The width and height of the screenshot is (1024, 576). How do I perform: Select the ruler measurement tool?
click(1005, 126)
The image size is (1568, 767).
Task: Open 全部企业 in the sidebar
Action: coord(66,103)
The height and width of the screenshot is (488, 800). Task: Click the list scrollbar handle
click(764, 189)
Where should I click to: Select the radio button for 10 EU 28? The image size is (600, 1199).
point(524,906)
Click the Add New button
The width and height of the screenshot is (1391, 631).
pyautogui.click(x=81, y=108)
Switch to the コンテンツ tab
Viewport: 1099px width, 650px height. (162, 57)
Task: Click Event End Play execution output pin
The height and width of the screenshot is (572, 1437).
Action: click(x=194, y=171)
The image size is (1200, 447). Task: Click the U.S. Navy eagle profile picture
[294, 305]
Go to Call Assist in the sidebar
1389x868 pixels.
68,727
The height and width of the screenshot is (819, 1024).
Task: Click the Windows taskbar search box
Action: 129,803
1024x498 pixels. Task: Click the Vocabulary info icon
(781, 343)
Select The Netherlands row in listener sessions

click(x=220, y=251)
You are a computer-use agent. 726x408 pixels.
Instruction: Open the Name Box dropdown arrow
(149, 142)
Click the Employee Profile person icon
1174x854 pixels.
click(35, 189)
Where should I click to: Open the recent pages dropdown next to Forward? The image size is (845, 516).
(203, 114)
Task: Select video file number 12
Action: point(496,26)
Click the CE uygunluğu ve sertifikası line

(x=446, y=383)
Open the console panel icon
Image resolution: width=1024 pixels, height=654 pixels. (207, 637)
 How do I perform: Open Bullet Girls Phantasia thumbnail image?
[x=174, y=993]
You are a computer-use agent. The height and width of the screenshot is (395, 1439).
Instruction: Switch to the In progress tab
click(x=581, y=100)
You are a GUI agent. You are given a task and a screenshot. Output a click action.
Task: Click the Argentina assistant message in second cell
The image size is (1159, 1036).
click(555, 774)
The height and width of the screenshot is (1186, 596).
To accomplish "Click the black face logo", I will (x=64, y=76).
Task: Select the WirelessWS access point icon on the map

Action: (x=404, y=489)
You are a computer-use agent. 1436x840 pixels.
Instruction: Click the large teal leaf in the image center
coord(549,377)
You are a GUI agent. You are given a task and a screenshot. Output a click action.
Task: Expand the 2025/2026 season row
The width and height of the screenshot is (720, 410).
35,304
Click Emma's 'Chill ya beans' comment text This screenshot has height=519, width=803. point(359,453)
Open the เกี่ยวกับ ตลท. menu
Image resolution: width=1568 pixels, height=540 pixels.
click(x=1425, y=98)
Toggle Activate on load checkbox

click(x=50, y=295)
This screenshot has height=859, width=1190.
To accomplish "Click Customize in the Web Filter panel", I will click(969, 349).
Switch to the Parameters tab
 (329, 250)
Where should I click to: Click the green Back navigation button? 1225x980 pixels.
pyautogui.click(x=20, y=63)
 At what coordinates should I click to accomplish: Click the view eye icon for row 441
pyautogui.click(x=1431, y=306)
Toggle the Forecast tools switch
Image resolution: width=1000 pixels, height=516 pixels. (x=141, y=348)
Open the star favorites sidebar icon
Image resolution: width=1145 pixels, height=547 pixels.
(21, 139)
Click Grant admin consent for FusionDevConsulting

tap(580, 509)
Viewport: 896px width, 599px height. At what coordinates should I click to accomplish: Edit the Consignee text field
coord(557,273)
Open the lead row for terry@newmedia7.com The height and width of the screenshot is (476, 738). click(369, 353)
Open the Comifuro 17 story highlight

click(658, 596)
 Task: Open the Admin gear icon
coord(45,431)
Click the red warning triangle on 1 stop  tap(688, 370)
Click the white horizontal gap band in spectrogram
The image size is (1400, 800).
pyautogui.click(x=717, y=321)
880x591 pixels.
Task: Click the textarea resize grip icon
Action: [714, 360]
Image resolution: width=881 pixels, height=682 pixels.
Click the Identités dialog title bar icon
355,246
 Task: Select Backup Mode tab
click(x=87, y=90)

####################

* **ASSIGNMENT**
Filter the entries down to the lines with the word "computer" in them.

* **RESPONSE TO THE TASK**
You are a computer-use agent. 726x408 pixels.
You are a computer-use agent. The height and width of the screenshot is (395, 1439).
You are a computer-use agent. 1436x840 pixels.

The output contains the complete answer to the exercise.